A day after Carl Icahn promised a proxy fight, Lionsgate offered a confident outlook for the minimajor as a counter-attack to the takeover threat.
In a Wednesday conference call with analysts, Lionsgate co-chair and CEO Jon Feltheimer contended that shareholders had “rejected” Icahn’s hostile bid of $7 a share with less than 4% tendering their shares.
“Lionsgate shareholders have demonstrated that they believe the offer is financially inadequate,” he added. Feltheimer said results for the fiscal year ended March 31 showed that the four major Lionsgate businesses — the 12,000-title library, TV production, channel distribution business and feature films — were robust “despite a difficult retail environment.”
Countering charges of overspending and inefficiency, Feltheimer noted that a recent SmarTrend report found Lionsgate had the top revenue per employee figure among studios at better than $2 million.
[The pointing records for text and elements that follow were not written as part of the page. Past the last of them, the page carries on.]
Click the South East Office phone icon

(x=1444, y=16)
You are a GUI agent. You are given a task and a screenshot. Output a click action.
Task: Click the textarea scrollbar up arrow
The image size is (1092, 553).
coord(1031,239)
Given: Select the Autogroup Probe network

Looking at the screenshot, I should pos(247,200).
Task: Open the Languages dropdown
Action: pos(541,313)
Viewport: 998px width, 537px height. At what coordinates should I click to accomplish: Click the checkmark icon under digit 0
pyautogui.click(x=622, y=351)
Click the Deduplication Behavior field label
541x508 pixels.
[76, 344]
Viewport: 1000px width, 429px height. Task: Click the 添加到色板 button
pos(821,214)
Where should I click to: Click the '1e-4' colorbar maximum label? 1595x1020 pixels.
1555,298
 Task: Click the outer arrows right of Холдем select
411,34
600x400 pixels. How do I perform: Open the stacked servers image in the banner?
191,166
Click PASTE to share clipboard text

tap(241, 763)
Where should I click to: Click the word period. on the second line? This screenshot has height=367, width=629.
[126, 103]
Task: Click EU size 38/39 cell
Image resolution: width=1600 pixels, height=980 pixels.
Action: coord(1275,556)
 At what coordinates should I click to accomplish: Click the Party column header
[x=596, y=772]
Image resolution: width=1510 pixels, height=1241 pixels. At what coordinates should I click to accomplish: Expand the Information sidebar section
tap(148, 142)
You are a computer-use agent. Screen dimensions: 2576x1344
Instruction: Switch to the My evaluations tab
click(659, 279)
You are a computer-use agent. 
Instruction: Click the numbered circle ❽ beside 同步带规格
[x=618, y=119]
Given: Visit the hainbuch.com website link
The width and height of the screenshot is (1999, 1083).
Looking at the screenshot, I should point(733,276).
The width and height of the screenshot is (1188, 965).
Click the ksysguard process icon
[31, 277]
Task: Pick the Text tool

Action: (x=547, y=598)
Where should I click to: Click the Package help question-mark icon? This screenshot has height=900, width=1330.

Feltheimer also defended Lionsgate’s efforts to expand its library, touting the company as the “distributor of choice” for third parties. As for TV, Feltheimer said revenues have grown at a compound rate of better than 40%. He named “Weeds,” “Mad Men,” “Nurse Jackie” and the new “Running Wild” as success stories. He defended last year’s $255 million purchase of TV Guide — a major point of attack for Icahn — as being executed “at the right time and the right price.”
Feltheimer said Lionsgate will continue to release 13 to 14 films a year with an average risk of $13 million each. He noted that two most recent releases — “Kick-Ass” and “Why Did I Get Married Two” — have been “solidly profitable” as have nine of the last 13 Lionsgate films.